Понимая то, что данная политика не решает проблемы, можно было бы не упоминать о ней в нашей заметке. Однако помимо того, что она не только не закрывает исходную проблему, но и может создать новую трудно интерпретируемую проблему, мы и упоминаем здесь о ней, как о неподходящем варианте решения.

Перебрав ряд других групповых политик, как по одиночке, так и в в разных комбинациях, мне так и не удалось найти решения на базе каких-либо готовых политик.

Отключение опции "Defer feature updates" с помощью GPP

В конечном итоге пришлось прибегнуть к помощи Group Policy Preferences (GPP) для управления опцией "Defer feature updates", отображаемой в графической оболочке Windows Server 2016.

Отключение данной опции приводит к следующему изменению в системном реестре:

Windows Registry Editor Version 5.00

[HKEY_LOCAL_MACHINE\SOFTWARE\Microsoft\WindowsUpdate\UX\Settings]
"DeferUpgrade"=dword:00000000

Соответственно, для настройки серверов с Windows Server 2016 на явное отключение данной опции мы можем создать в доменной групповой политике, применяемой к серверам, объект GPP, настраивающий параметр реестра DeferUpgrade.

С помощью Item-level targeting можем указать то, что данный параметр реестра будет обновляться только на системах семейства Windows Server 2016.

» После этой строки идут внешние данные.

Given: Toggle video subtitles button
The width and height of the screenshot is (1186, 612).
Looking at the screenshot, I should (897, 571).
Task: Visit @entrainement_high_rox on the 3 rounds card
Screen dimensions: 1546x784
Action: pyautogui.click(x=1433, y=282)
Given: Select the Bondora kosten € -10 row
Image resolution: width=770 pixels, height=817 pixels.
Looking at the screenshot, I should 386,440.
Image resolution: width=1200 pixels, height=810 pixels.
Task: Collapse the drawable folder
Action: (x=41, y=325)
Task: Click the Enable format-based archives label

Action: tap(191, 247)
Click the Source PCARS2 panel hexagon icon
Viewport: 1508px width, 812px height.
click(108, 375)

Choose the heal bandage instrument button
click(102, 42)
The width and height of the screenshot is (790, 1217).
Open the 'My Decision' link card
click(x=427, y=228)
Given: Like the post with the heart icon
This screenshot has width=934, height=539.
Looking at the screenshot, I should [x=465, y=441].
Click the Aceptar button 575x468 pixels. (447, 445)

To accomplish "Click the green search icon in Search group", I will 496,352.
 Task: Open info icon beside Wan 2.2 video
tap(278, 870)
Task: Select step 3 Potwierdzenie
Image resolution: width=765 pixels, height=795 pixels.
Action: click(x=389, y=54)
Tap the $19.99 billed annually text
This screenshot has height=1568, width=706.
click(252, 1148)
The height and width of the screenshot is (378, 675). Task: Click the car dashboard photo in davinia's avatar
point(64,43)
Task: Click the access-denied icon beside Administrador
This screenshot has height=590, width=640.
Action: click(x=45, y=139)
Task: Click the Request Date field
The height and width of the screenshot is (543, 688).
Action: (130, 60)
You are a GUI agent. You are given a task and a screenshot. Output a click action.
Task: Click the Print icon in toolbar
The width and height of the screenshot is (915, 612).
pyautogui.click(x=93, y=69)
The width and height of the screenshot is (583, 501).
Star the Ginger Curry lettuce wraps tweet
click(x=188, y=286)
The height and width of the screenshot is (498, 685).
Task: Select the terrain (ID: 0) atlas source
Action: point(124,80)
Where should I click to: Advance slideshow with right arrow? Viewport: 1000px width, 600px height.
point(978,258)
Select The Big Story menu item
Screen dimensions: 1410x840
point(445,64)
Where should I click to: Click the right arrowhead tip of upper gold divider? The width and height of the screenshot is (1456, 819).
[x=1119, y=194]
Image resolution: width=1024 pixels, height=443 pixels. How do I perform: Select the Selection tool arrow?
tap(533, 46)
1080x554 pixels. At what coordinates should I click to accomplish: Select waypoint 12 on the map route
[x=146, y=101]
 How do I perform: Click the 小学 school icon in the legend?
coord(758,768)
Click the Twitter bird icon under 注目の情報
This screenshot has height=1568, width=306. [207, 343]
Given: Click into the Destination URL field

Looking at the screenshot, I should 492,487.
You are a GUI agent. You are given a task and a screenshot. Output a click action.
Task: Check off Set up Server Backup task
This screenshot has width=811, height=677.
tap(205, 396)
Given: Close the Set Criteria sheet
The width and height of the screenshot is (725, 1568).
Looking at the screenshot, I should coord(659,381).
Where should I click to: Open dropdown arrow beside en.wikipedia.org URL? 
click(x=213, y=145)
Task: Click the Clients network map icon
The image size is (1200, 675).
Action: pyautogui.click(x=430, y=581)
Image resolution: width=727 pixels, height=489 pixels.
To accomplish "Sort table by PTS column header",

Для оперативной проверки результата выполняем на конечном сервере обновление групповых политик и инициируем процедуру проверки обновлений:

gpupdate /force
UsoClient.exe startscan

Убедимся в том, что после применения GPO в реестре на серверных системах с Windows Server 2016 применились изменения и в графической консоли настроек системы опция "Defer feature updates" отображается в выключенном состоянии.

Все последующие проверки обновлений Windows теперь должны начать работать напрямую с WSUS без длительных попыток обращения к Интернет-службам Windows Update.